◆ **Work order**: The material below contains a line with "Moja objednávka (81, 2155)" and a line with "info@elimarket.sk (466, 2363)". Copy exactly those two lines and all lines between them.

◆ **Working data**:
______________________________
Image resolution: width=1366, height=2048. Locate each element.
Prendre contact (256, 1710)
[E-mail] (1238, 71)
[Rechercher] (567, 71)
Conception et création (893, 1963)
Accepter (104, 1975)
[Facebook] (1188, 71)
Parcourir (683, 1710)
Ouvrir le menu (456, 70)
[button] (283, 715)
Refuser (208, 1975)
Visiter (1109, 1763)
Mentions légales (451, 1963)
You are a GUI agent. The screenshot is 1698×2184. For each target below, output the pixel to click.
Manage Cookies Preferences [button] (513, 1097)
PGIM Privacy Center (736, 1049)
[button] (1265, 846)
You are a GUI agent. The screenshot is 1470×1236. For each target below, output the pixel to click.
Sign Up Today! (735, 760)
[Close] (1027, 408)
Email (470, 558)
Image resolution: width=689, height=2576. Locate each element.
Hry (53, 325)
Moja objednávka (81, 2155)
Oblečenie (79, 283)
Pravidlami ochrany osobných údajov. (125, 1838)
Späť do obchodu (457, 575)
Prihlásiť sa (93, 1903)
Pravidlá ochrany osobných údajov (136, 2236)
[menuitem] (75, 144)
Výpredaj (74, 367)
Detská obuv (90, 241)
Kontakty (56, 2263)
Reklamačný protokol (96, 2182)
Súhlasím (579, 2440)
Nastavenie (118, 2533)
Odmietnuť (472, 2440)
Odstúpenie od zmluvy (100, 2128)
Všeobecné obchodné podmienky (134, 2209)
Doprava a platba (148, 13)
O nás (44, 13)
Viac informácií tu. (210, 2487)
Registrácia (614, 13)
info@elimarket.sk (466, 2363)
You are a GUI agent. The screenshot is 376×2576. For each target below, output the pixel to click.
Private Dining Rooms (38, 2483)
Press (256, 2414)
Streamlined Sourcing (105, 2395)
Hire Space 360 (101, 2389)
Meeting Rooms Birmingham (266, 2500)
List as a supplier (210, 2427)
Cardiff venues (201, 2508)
______________________________
◆ **Exercise result**:
Moja objednávka (81, 2155)
Oblečenie (79, 283)
Pravidlami ochrany osobných údajov. (125, 1838)
Späť do obchodu (457, 575)
Prihlásiť sa (93, 1903)
Pravidlá ochrany osobných údajov (136, 2236)
[menuitem] (75, 144)
Výpredaj (74, 367)
Detská obuv (90, 241)
Kontakty (56, 2263)
Reklamačný protokol (96, 2182)
Súhlasím (579, 2440)
Nastavenie (118, 2533)
Odmietnuť (472, 2440)
Odstúpenie od zmluvy (100, 2128)
Všeobecné obchodné podmienky (134, 2209)
Doprava a platba (148, 13)
O nás (44, 13)
Viac informácií tu. (210, 2487)
Registrácia (614, 13)
info@elimarket.sk (466, 2363)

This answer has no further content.